As the lecture drew to a close, Thomas Zerdick reiterated that it is crucial to properly enforce data protection legislation as a fundamental building block of the EU’s digital sovereignty efforts.
The EDPS looks forward to continuing discussions with various actors in the field of data protection as part of its work.
Data Protection training with DG FISMA
The EDPS’ Supervision and Enforcement Unit (S&E) pursued their successful training sessions with an online training delivered to the Directorate‑General for Financial Stability, Financial Services and Capital Markets Union (DG FISMA), on 12 October 2021.
With 65 participants attending the online training, S&E colleagues provided an overview of the data protection principles and rules that DG FISMA should apply in their day-to-day operations, such as sending out newsletters; organising events and conferences; selecting experts.
The training session also focused on the concept of consent, more precisely how DG FISMA should ensure that individuals’ consent to the processing of their personal data is specific, informed and freely given.
During the second part of the training session, S&E colleagues reiterated the importance of communicating to the EDPS if a data breach occurs and the steps to take to protect individuals’ personal data in this context.
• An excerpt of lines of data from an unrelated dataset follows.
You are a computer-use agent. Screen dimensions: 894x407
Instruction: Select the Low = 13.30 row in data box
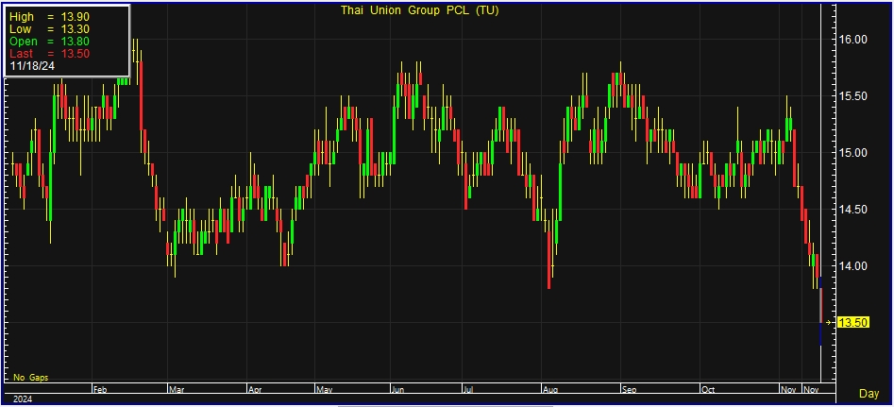click(49, 29)
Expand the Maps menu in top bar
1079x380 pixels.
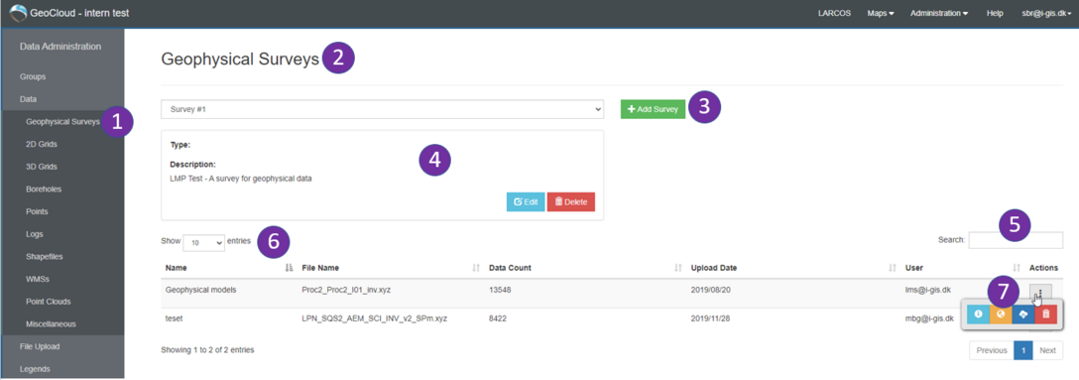880,13
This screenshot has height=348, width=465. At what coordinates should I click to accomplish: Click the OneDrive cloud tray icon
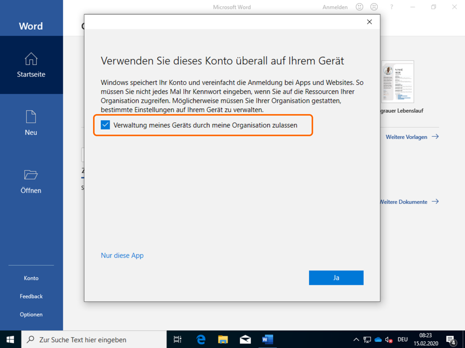378,339
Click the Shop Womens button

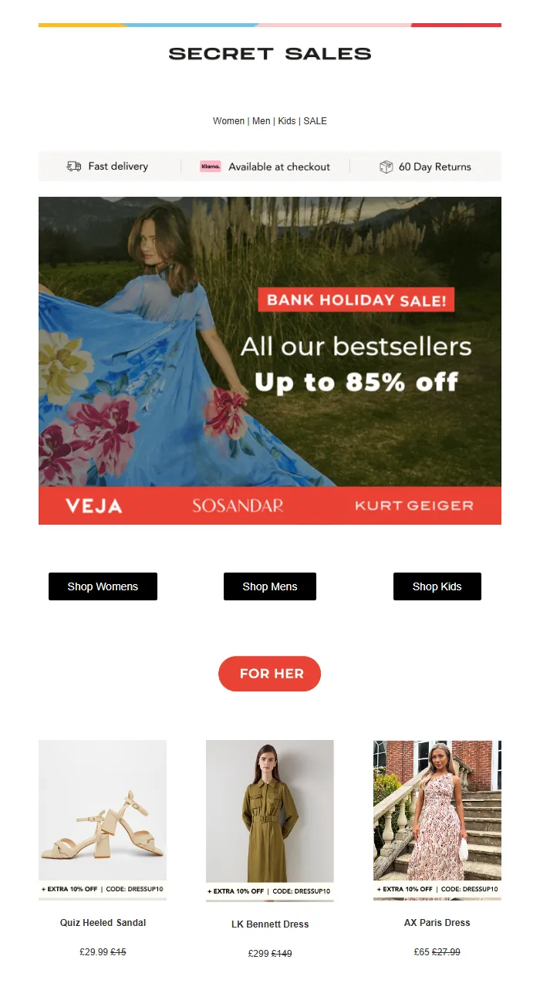coord(103,586)
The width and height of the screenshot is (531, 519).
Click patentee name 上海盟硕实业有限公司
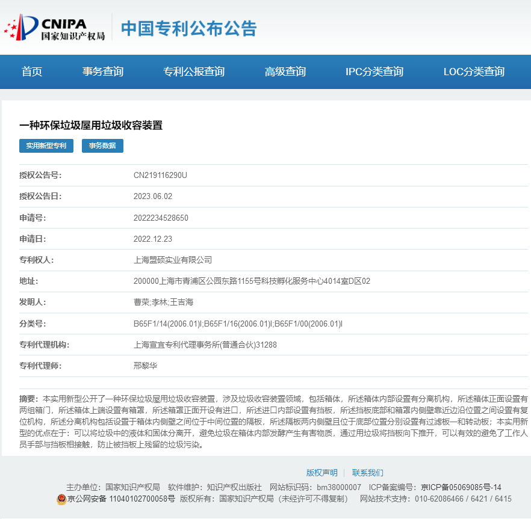173,260
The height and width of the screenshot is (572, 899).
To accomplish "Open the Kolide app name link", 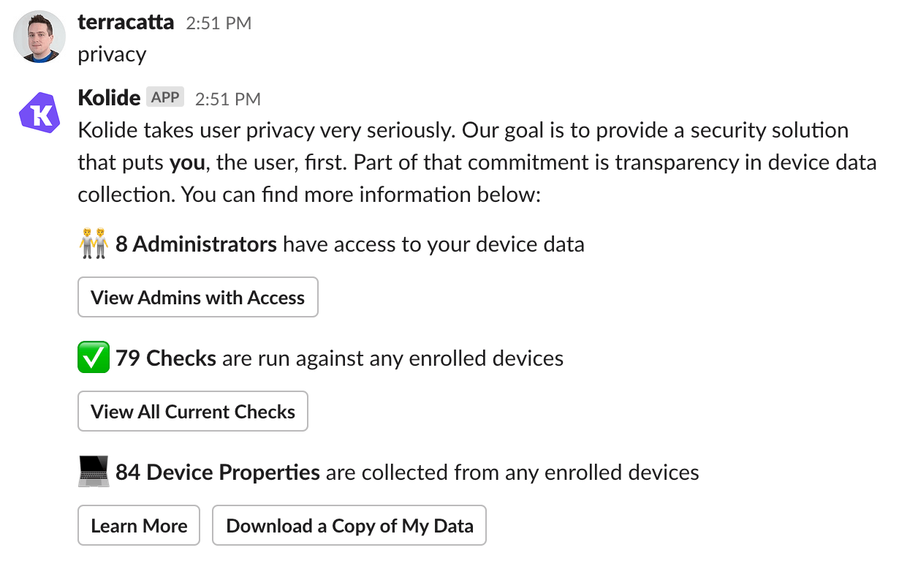I will pyautogui.click(x=108, y=97).
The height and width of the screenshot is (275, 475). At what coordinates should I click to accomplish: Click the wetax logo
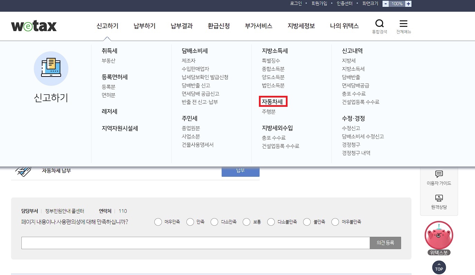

The topic of Data Protection Impact Assessments (DPIA) was also touched on. S&E colleagues detailed the steps and purpose of a DPIA, which is to analyse and plan any measures to mitigate the risks that certain processing operations of individuals’ personal data may entail.
To keep the online training session interactive, S&E colleagues prepared online questionnaires and polls for attendees to participate in. This initiative received positive feedback.
A European Digital Identity Wallet
By having an EU Digital ID Wallet, EU citizens would be able to identify themselves online to administrative agencies, but also carry out private transactions, such as applying for a bank account, or renting a car. EU citizens using the EU Digital ID Wallet would also be able to store the electronic versions of other documents, their driving licence or medical certificates for example. The EU digital ID would be recognised across all EU Member States. EU citizens would have control over who can access their digital ID and what personal data is disclosed.
In his Formal Comments, the EDPS emphasises that the measures to be put in place to protect EU citizens’ personal data depend on the type of technology infrastructure used for the setup of the EU Digital Identity, which will be determined at a later stage. The EDPS welcomes the precautionary measures that are already included in the proposal concerning the use of the EU Digital Wallet. In addition, he emphasises that the potential use of blockchain technology, where appropriate, must be in line with the EU’s General Data Protection Regulation, applicable to EU countries, and any foreseen guidelines produced by the European Data Protection Board in this area.
The EU Digital ID Wallet will be issued by EU Member States’ authorities or entities on their behalf. As such, the EDPS included in his Formal Comments recommendations for better coordination between the EU’s data protection authorities and other relevant supervisory authorities, for a safe and reliable functioning of the infrastructure of the EU’s Digital Identity.
Furthermore, the EDPS supports the intention to avoid a mix-up of identities by introducing additional safeguards guaranteeing that EU citizens’ electronic documents, such as a citizen’s medical certificate stored in the EU Digital Wallet, are not incorrectly connected to another citizen’s EU Digital Wallet.
Nevertheless, the EDPS raises his concerns on whether a system of unique identifiers corresponding to each EU citizen using the EU Digital Identity is the right approach. Relying on a unique identifier in the form of a numeric or alphanumeric key instead of a name, birth place and date, or other personal data to identify a person, might violate human dignity, when applied to all aspects of social life.